Complement component 5a (C5a) generated by the alternative pathway of complement during coagulation is responsible for priming of polymorphonuclear leucocytes (PMN) by products of coagulation. (a) Screen of potential PMN priming agents that could be responsible for the observed PMN priming by products of coagulation. PMN were preincubated with the specified agent(s), followed by addition of luminol + horseradish peroxidase (HRP) and then treatment with 100 nM N‐formylmethionine‐leucyl‐phenylalanine (fMLP).
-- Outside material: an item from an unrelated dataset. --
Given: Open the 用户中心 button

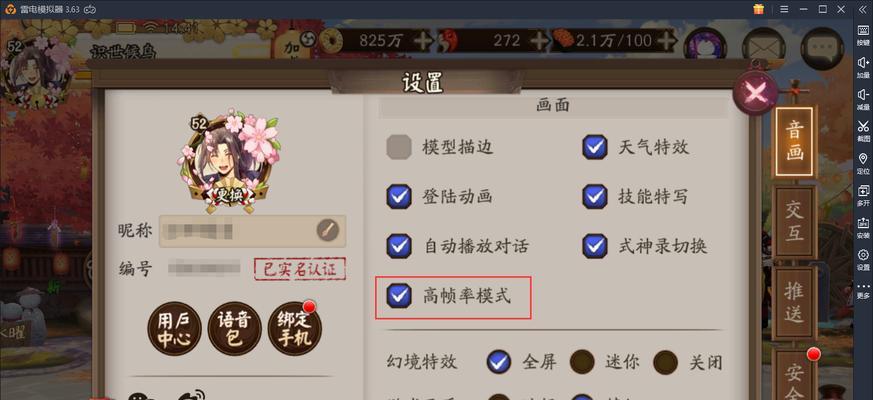Looking at the screenshot, I should coord(174,329).
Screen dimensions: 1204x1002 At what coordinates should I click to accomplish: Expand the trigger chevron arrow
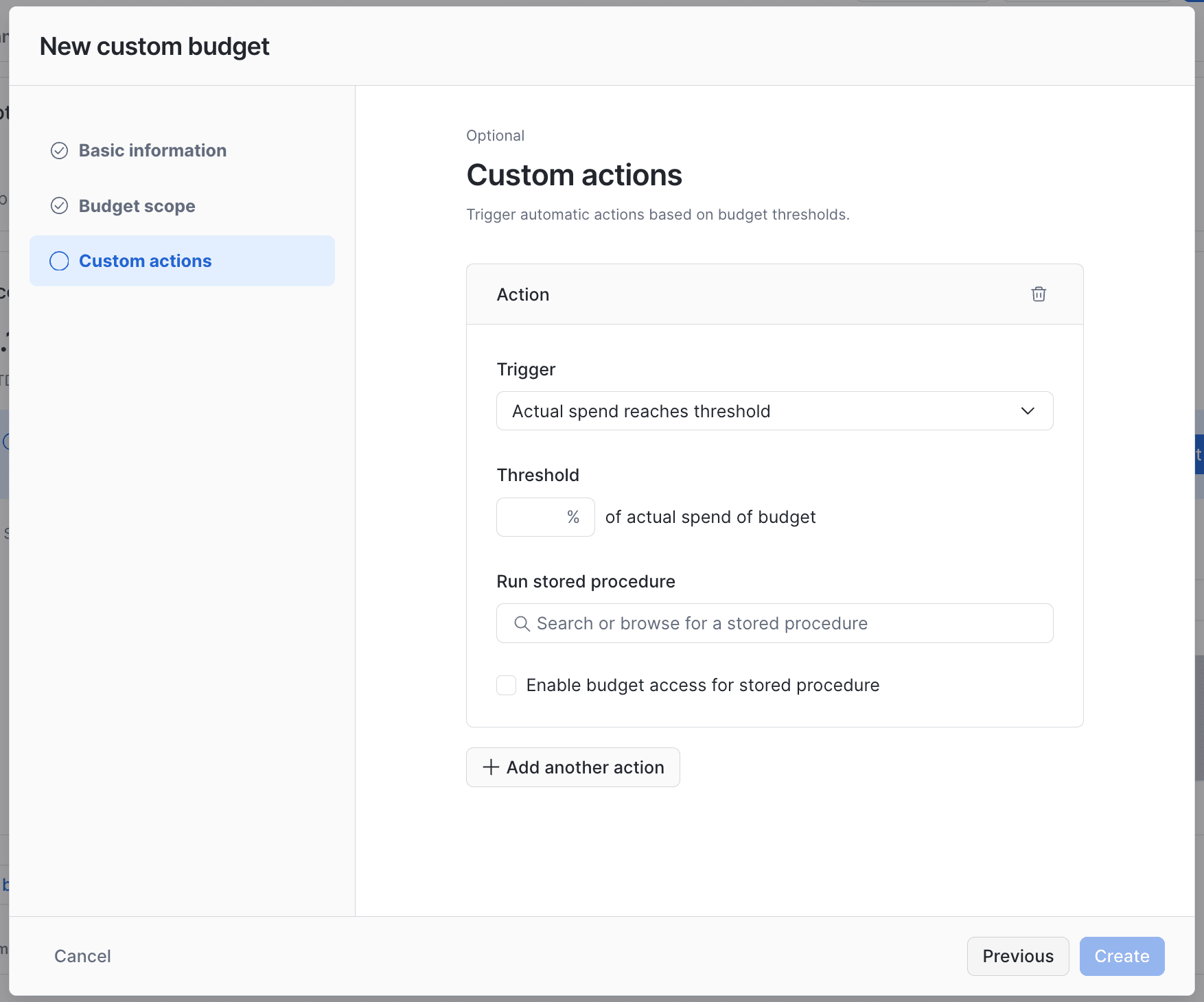[1028, 411]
Total reactive oxygen species (ROS) production over 10 min was measured, with results normalized to an internal positive priming control [20 ng/ml tumour necrosis factor (TNF)‐α] and compared with fMLP alone (i.e. no priming agent, ‘none’) for reference. (b–f) PMN priming by products of coagulation [50% (v/v)] measured by total ROS generation in response to fMLP in the presence or absence of C5aR blocking antibody [versus immunoglobulin (Ig)G control] or the C5aR antagonist W‐54011 (versus vehicle control). Results normalized to an internal positive priming control (20 ng/ml TNF‐α). (g–i) Enzyme‐linked immunosorbent assay (ELISA) for complement fragments C5a, Bb, and C4d from n = 4 healthy volunteers. Results reported as mean ± standard error of the mean (s.e.m.). Significance was set at P ≤ 0·05. *P ≤ 0·05; **P ≤ 0·01; ***P ≤ 0·001; ****P ≤ 0·0001. FP = fibrinopeptides; PF1+2 = prothrombin fragment 1+2; AP = activation peptide.